I have a pretty large, flat working surface and an adjustable chair, but I do have the tendency to round my upper back too much over the table when I carve. This puts a lot of pressure on my shoulders as and back.
An angled work surface solved the problem. Well, first I tried to visualize my posture if I could create an angled surface on top of my work desk, and it just seemed much more natural and easy. I Googled different options, and found desk easels with a solid wood board (instead of just bars) as back support, which looked perfect as a carving surface.
I ordered the Mabef M34 Lectern Table Easel from Matton, a Swedish art supply store two weeks ago and got it last weekend. Here's a picture from Mabef.
First impression: very sturdy, and the wood has a subtle hue of peach that neither the manufacturer photo or mine captures.
I tried it instantly, but the legs are very slippery on my work surface (very smooth). The Mabef easel legs are completely flat. With the pressure you put on when you lean against it to carve, the easel will simply glide away at your first attempt.
Since I have every intention of using it, I'll have to fix the legs somehow. I don't trust the usual anti-slip stickers for furniture, and I found this dashboard anti-slip mat stacked away. Very weird jelly-like texture, but extremely non-slip - you can use it to stick your phone to an almost vertical surface. It costs very little and you can find it on Ebay.
It's very soft too. I cut it into strips just a little smaller than the easel legs, and attached the anti-slip strips on with wood glue, smooth surface facing the easel.
Works like a charm! The easel legs are so non-slip they really grab onto the cutting mat, and now I'm considering getting a bigger non-slip mat (the grid kind) to lay under the cutting mat :/
I removed the wood bar on the bottom - it's meant to secure canvases and they get in my arms' way when I carve. The angle is adjustable with the handy screws on the sides, and you can get a very steady surface if you really tighten them. I put my Pfeil tools in the little holes - I might add some stickers to color-code the different gouges later on.
When the surface is rather flat like this, the linoleum or stamp (I tried both) have no problem sliding off; but you will need to hold it with your non-carving hand if the surface is any higher up.
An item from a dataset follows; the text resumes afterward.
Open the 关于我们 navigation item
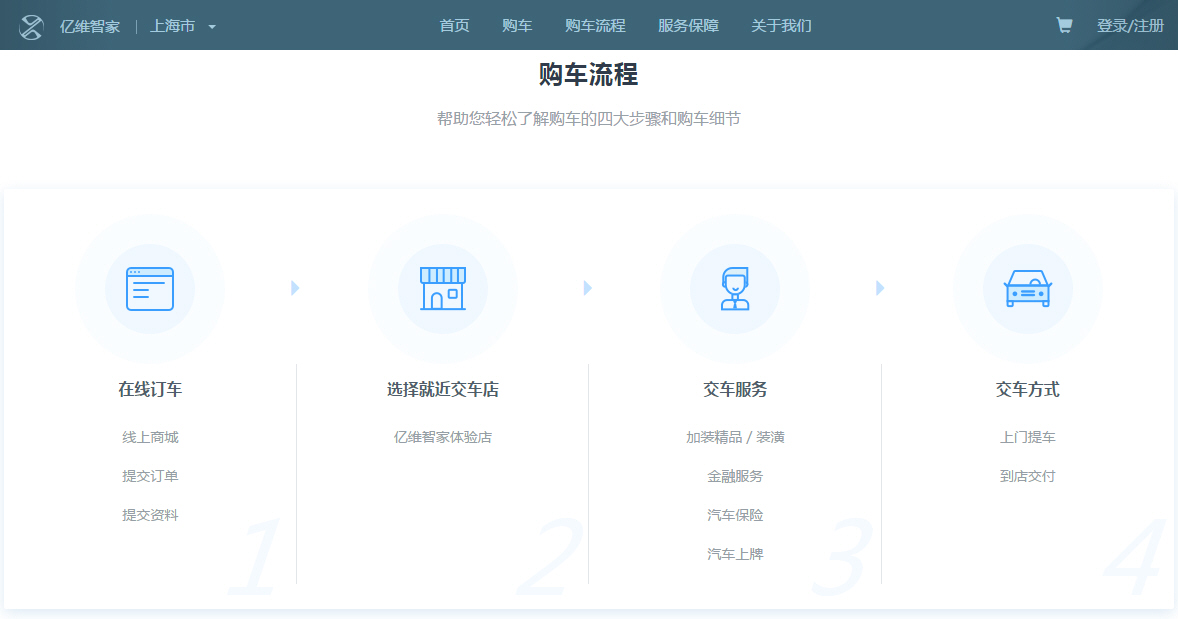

I might drill some more holes in the center in the future so I can put in small pins to keep the carving material in place, but I carved for 1 hour today and this wasn't really an issue.
Yup. The next time I post I will have completed the triceratops print - need to dig up some paper from storage first. Good thing I've transferred all the Caligo paint to tubes; now printing will be less stressful :)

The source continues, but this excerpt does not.